Later that night, Tim got an email from Larry, explaining that Larry and his wife, Marla, were looking at selling their company, Atterberry Auction and Realty Company LLC, which marked its 50th year in 2020.
Enticing and Intriguing
Tim and Crystal Elliott, parents of four girls, gained an additional family when they bought, took over, and renamed Atterberry Auction & Realty Company in July 2019. Tim looks back at the night he talked with Larry Atterberry Jr. at the fundraising auction.
“That’s really how the whole thing got started,” Tim says. “It’s kind of like the good Lord put Larry and me together on the right day at the right time.”
It didn’t take Crystal long to buy into the idea.
“What are we going to do with an auction company? That was my initial thought,” Crystal says. Once she learned more about Atterberry Auction & Realty and found that most of its auctions are done online, Crystal’s attitude shifted from “intrigued” to “more promising.” Learning that Atterberry’s auction company was a member of MarkNet Alliance — a consortium of 60-plus auction companies that post their sales on each other’s websites — that was “another big, enticing factor.”
Making His Own Mark
When they bought the company and pursued new ways to build their audience of online bidders and sellers, both Tim and Crystal relied on 19 years of community connections they’ve made as a busy married couple. They’re Columbia College alums; they’re on the college’s athletics advisory board, and they attend sporting events at Columbia College and MU. They’re also active members at Our Lady of Lourdes and volunteers at Our Lady of Lourdes Interparish School, Father Tolton Catholic High School, and other charities and organizations.
“It’s going really well,” Crystal adds. “It was definitely a good transition.”
Tim’s background in sales and business management was another bonus that made the business purchase even more palatable. He grew up working in the family business, Mid-Am Building Supply, working in the warehouse, the front desk, and outside sales. Before that, he was a sales rep for Cumulus Media — his first job out of college — and a chemicals sales rep.
Tim’s desire “to find something to make my own mark” led him to contact Jeff, eventually leading to that fateful conversation with Larry.
A New Set of Eyes and Ears
Crystal is a full-time mom — the Elliotts have four daughters, ranging in age from 10-year-old twins to a 15-year-old — and she keeps the administrative wheels of Atterberry Auction & Realty Company churning from home, a seemingly natural extension of her background in the insurance industry. Tim manages the day-to-day operations.

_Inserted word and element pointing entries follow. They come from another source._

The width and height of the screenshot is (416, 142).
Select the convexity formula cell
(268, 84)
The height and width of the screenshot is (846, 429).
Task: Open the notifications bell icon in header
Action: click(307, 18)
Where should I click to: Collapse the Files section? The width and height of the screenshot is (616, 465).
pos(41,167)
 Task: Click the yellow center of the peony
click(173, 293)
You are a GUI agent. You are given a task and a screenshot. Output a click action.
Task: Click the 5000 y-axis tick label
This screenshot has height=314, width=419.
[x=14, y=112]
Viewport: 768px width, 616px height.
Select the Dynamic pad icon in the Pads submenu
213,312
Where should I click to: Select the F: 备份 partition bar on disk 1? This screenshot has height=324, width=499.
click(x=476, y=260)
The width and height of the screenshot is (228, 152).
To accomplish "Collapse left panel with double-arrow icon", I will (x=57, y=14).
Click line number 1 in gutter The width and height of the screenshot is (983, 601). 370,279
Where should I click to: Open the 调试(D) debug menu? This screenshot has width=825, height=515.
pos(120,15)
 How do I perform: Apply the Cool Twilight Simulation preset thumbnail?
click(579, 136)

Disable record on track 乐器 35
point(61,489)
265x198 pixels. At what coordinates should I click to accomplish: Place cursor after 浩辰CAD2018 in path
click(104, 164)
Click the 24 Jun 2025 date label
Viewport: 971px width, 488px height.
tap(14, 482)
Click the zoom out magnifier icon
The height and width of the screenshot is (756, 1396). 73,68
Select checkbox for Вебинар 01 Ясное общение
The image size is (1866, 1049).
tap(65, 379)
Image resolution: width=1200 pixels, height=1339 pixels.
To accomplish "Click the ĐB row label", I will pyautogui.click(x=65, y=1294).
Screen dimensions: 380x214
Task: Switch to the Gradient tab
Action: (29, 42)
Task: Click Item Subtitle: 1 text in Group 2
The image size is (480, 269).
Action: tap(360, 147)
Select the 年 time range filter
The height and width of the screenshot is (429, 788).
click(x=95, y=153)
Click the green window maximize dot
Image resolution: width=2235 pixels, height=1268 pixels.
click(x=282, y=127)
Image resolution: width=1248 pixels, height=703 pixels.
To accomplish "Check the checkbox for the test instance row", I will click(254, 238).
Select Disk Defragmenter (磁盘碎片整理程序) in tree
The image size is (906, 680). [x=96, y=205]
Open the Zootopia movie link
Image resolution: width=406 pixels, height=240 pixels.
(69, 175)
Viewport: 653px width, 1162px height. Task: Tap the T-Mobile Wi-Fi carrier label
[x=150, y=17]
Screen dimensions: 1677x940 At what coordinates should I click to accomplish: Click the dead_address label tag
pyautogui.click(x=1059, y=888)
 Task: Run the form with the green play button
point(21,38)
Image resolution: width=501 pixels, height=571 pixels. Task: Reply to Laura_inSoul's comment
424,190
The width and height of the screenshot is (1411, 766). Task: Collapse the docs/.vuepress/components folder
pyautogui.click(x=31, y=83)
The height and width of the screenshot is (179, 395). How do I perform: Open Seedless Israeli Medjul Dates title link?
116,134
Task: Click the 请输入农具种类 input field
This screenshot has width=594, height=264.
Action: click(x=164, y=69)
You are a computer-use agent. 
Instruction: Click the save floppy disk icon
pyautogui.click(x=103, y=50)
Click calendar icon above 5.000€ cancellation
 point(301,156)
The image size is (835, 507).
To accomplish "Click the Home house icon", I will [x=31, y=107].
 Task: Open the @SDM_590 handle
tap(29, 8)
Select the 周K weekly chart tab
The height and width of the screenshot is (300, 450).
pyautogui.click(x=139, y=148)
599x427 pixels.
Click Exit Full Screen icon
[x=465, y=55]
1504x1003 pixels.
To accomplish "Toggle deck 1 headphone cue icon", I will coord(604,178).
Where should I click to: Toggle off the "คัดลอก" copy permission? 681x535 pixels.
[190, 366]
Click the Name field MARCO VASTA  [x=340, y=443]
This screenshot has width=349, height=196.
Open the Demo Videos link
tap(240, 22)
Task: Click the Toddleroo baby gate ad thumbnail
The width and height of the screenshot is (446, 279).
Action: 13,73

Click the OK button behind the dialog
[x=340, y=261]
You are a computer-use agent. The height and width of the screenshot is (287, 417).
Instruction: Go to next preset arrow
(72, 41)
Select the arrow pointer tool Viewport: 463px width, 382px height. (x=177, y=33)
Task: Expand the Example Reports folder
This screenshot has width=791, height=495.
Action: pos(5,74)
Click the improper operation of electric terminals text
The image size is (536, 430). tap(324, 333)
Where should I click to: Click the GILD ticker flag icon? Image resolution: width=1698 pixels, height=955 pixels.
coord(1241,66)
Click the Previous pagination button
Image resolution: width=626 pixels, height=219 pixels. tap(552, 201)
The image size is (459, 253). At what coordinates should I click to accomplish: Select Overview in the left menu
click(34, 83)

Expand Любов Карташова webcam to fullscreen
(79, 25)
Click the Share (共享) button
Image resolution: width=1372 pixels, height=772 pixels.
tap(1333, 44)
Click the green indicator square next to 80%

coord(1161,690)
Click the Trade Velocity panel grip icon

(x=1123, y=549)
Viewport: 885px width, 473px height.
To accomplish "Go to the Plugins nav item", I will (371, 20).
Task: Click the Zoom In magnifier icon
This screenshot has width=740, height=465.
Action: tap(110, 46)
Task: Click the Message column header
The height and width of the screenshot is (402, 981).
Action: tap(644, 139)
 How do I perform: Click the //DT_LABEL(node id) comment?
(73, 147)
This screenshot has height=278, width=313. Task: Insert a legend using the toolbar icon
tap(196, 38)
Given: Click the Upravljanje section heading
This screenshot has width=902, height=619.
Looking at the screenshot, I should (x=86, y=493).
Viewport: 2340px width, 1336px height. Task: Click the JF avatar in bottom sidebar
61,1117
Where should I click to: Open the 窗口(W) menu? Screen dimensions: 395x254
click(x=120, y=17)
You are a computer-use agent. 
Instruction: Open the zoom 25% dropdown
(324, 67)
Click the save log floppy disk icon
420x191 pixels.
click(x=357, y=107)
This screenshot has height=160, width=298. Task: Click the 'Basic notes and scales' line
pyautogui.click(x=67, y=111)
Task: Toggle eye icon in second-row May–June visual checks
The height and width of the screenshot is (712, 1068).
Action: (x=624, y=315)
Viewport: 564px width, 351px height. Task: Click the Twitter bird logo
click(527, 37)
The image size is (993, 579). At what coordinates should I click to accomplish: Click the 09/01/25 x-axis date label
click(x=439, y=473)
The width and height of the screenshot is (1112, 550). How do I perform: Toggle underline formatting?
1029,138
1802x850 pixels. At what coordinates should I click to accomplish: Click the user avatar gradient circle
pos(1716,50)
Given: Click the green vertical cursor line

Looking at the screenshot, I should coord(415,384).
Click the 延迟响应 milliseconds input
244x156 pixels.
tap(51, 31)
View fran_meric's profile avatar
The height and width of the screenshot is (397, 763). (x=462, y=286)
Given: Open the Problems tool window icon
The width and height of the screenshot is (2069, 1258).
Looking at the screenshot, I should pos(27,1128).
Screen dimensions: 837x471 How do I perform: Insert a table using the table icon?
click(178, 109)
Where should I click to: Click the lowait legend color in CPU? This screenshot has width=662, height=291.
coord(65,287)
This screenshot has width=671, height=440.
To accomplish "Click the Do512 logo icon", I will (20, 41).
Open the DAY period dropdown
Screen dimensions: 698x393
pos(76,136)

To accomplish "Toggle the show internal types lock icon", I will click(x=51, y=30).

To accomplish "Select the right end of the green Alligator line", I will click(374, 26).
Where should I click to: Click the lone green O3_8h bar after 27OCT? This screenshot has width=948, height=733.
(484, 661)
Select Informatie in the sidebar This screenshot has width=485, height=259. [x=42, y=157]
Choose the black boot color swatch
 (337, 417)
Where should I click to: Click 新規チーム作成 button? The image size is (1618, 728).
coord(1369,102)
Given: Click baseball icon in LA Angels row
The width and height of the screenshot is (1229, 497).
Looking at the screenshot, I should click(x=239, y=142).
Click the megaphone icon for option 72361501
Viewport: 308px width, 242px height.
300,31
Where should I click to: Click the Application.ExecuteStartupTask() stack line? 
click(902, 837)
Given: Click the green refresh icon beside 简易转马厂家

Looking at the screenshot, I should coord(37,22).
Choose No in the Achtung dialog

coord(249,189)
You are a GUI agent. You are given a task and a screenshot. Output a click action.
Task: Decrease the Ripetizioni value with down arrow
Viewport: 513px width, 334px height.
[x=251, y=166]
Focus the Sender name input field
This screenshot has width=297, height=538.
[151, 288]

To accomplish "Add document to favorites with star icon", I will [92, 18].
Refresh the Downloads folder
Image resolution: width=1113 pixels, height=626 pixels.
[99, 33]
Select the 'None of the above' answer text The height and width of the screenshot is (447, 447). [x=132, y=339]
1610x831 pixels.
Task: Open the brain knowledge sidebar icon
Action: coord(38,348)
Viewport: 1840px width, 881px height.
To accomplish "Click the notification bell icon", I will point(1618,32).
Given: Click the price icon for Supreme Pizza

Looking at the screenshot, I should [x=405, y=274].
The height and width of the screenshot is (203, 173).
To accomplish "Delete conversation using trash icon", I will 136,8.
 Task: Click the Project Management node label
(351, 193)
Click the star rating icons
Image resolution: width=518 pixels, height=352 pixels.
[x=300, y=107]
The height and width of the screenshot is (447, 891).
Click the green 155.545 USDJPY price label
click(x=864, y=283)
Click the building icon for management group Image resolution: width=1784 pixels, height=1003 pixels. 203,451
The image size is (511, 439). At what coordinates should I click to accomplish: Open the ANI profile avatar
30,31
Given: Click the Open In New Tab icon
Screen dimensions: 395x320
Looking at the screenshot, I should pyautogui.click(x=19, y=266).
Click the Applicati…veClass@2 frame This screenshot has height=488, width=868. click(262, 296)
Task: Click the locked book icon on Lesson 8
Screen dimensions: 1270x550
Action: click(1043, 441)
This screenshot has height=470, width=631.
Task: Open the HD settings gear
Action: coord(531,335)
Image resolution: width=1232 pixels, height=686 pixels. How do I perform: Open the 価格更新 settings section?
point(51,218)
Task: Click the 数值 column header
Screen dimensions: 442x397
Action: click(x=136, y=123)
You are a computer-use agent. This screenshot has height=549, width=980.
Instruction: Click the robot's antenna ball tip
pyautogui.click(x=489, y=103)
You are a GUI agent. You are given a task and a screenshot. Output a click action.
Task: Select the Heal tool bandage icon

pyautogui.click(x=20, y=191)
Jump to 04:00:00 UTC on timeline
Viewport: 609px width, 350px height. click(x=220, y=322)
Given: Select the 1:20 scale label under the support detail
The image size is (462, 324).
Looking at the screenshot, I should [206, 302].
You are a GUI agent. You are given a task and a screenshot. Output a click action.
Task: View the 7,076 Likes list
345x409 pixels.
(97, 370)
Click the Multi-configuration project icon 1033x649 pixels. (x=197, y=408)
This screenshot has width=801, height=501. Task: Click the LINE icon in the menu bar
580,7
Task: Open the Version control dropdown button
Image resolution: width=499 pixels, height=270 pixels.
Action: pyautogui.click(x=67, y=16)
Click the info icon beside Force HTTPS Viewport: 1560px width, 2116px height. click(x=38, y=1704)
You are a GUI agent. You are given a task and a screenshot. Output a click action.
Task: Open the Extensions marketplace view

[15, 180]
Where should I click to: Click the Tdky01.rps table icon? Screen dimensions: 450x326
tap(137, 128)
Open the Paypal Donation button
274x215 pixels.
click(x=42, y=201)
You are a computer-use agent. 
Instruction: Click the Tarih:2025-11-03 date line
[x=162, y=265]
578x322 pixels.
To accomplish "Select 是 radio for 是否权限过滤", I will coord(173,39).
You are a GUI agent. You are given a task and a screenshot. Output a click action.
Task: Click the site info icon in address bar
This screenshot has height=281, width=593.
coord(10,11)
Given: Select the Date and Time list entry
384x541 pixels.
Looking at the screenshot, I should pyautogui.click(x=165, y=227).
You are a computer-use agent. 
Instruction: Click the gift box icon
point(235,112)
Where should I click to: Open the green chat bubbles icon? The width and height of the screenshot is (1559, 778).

“We had a lot of contacts ahead of time that really helped us get out there in front of people,” he adds.
There wasn’t a big announcement when the Elliotts bought the business. “The only difference,” Tim says, “is Larry is not physically sitting in the seat here.”
An added bonus of the Elliotts’ purchase was gaining a new family, too. That’s how Tim views the “very, very valuable” staff, like Marla Oglesby, the broker and real estate auction consultant, and Scott Sapp, a second-generation auctioneer and personal property auction specialist.
“I rely on them to keep doing their job and help lead us along,” he says. “The Atterberry family created a really strong base and business here. We’re just a new set of eyes and ears and coming in to push it to the next level.”
Expanding the Footprint
“On the real estate side, it’s been a good year,” Tim says. “The housing market right now is really strong. We’ve seen significant growth since we bought it.”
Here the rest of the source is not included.